MODELS_DIR = "../models"

## Load the sequences

In [2]:
# load doc into memory
def load_doc(filename):
  # open the file as read only
  file = open(filename, 'r')

  # read all the text
  text = file.read()

  # close the file
  file.close()
  return text

in_filename = f"{DATASETS_DIR}/content_sequences.txt"
doc = load_doc(in_filename)
lines = doc.split('\n')
lines[:4]

['premier soccer league psl iri kudya magaka mambishi zvichitevera mhirizhonga yakaitika',
 'soccer league psl iri kudya magaka mambishi zvichitevera mhirizhonga yakaitika kubabourfields',
 'league psl iri kudya magaka mambishi zvichitevera mhirizhonga yakaitika kubabourfields kubulawayo',
 'psl iri kudya magaka mambishi zvichitevera mhirizhonga yakaitika kubabourfields kubulawayo nezuro']

## Encoding sequences using `Tokenizer`
The word embedding layer expects sequences to be comprised of integers. Each word in the doc can be mapped into a unique integer and encode the text sequences. Later, when making predictions, the prediction numbers can be converted and look up their associated words in the same mapping. The `Tokenizer` from Keras will be used for this. It first needs to be trained on the entire training dataset so that it finds all the unique words in the data and assigns each a unique integer.

In [3]:
# integer encode the sequences of words
from keras.preprocessing.text import Tokenizer

tokenizer = Tokenizer()
tokenizer.fit_on_texts(lines)
sequences = tokenizer.texts_to_sequences(lines)

In [4]:
# vocabulary size
vocab_size = len(tokenizer.word_index) + 1
vocab_size

2766

In [5]:
# print a couple of word:index pairs from the learned word index
count = 0
print("-------------")
print("Word -> Index")
print("-------------")
for word, index in tokenizer.word_index.items():
    print(f"{word} -> {index}")
    count += 1
    
    if count > 4:
        break

-------------
Word -> Index
-------------
kuti -> 1
iyi -> 2
uye -> 3
vanoti -> 4
vanodaro -> 5


In [6]:
# Save the tokenizer for later usage (checkpoint)
from pickle import dump

# save the tokenizer
dump(tokenizer, open(f'{MODELS_DIR}/tokenizer.pkl', 'wb'))

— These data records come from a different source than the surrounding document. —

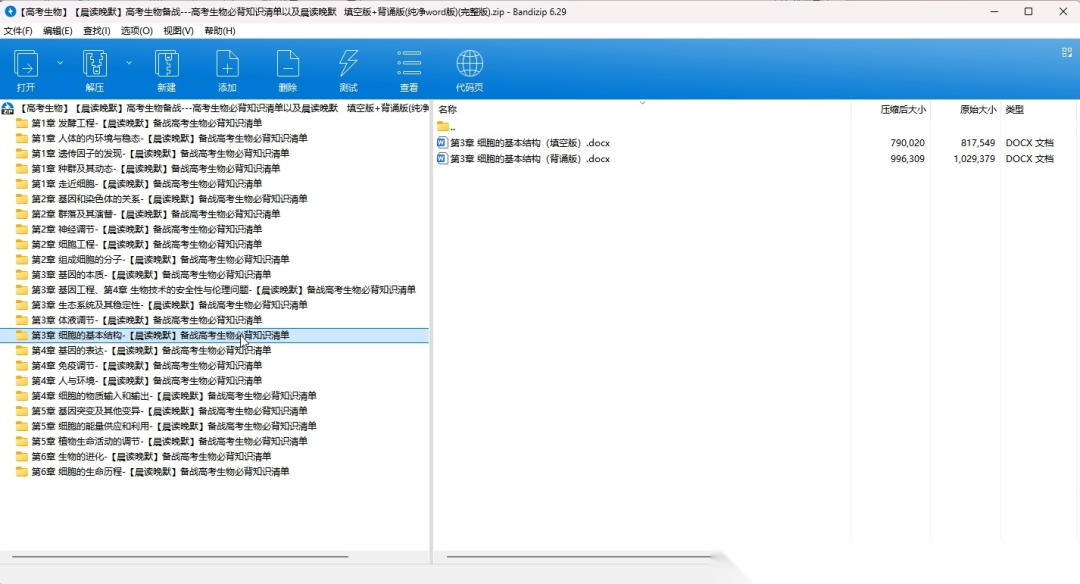Image resolution: width=1080 pixels, height=584 pixels.
Task: Toggle the view layout icon at top right
Action: (1066, 52)
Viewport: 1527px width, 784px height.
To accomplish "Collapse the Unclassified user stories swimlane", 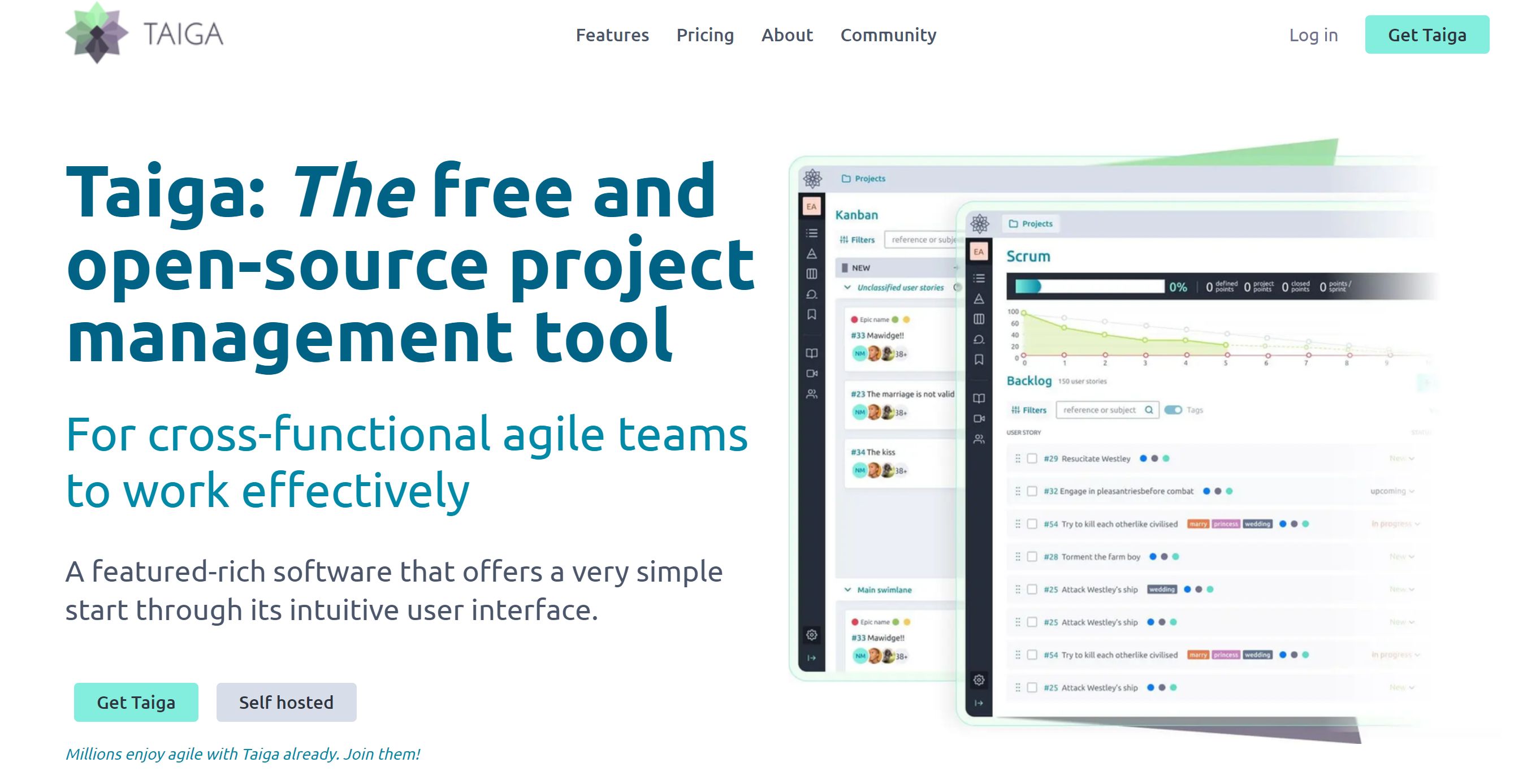I will [x=847, y=287].
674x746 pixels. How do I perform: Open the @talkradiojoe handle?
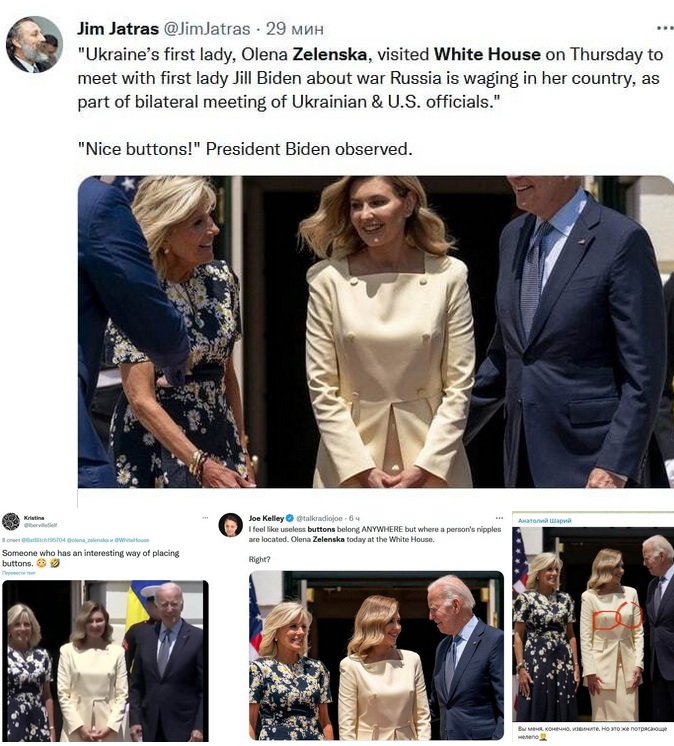coord(319,518)
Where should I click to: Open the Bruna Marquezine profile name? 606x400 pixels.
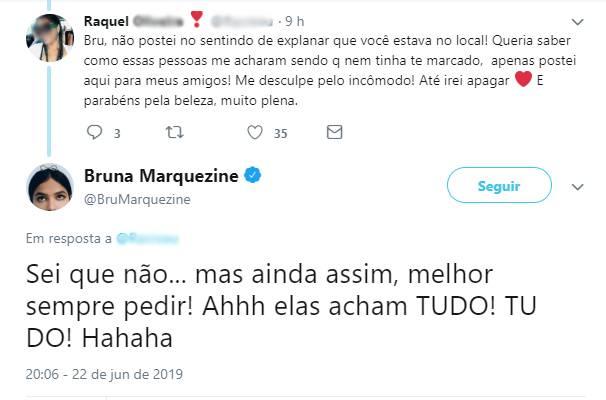(158, 177)
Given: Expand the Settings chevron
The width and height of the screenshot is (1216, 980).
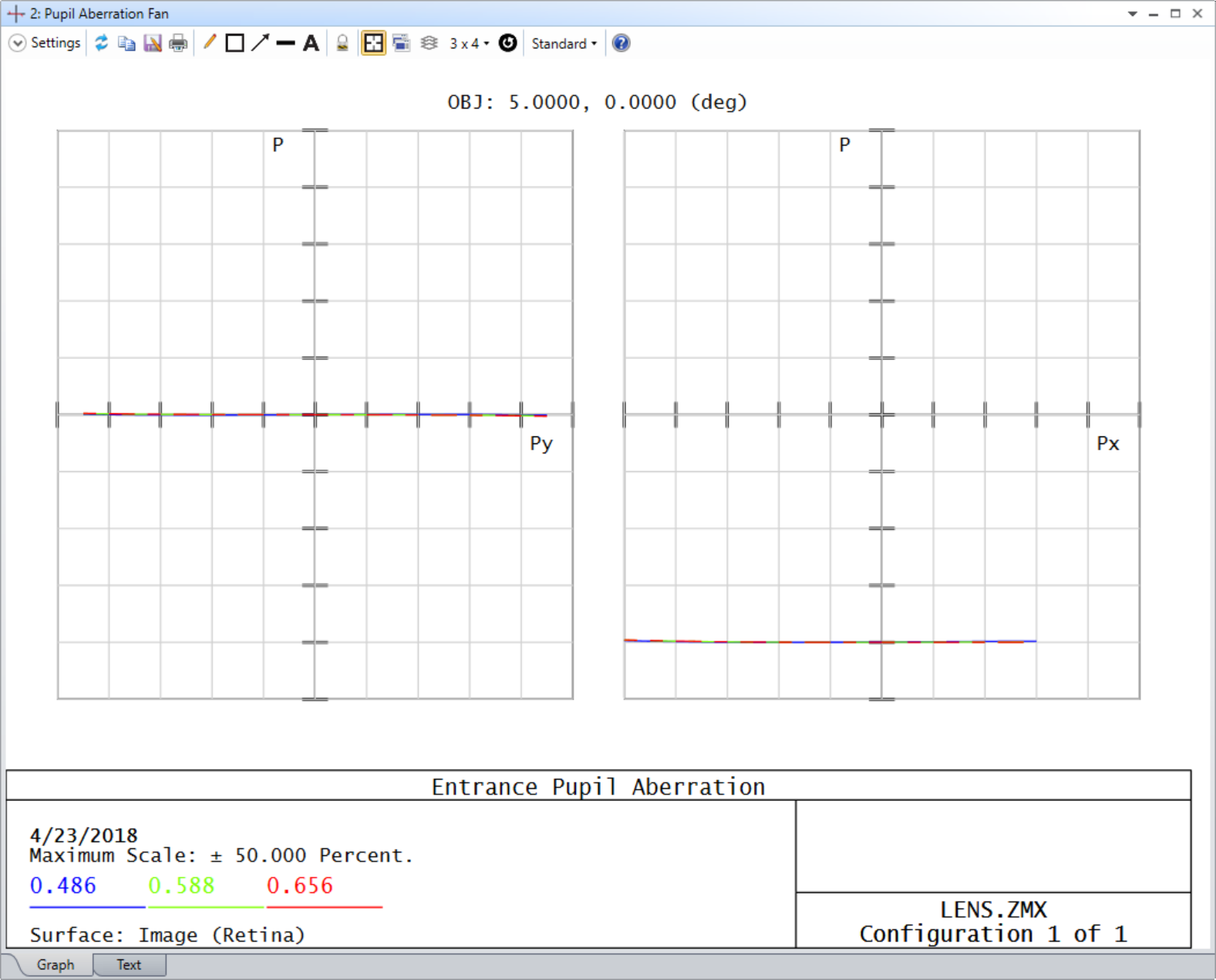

## Encoding sequences using `Word2Vec`
I want to achieve the same goal as `Tokenizer` but instead using the vocabulary and word index learned by Gensim's `Word2Vec` since those will be different from the ones `Tokenizer` comes up with.

In [7]:
# create the word embeddings
from gensim.models import Word2Vec

sentences = [line.split() for line in lines]
w2v_model = Word2Vec(sentences, vector_size=100, window=5, min_count=1, sg=0)

In [8]:
# vocabulary size
vocab_size = len(w2v_model.wv.key_to_index)
vocab_size

2765

In [9]:
# print a couple of word:index pairs from the learned word index
count = 0
print("-------------")
print("Word -> Index")
print("-------------")
for word, index in w2v_model.wv.key_to_index.items():
    print(f"{word} -> {index}")
    count += 1
    
    if count > 4:
        break

-------------
Word -> Index
-------------
kuti -> 0
iyi -> 1
uye -> 2
vanoti -> 3
vanodaro -> 4


In [10]:
# save the word embedding model
w2v_model.save(f"{MODELS_DIR}/word2vec.model")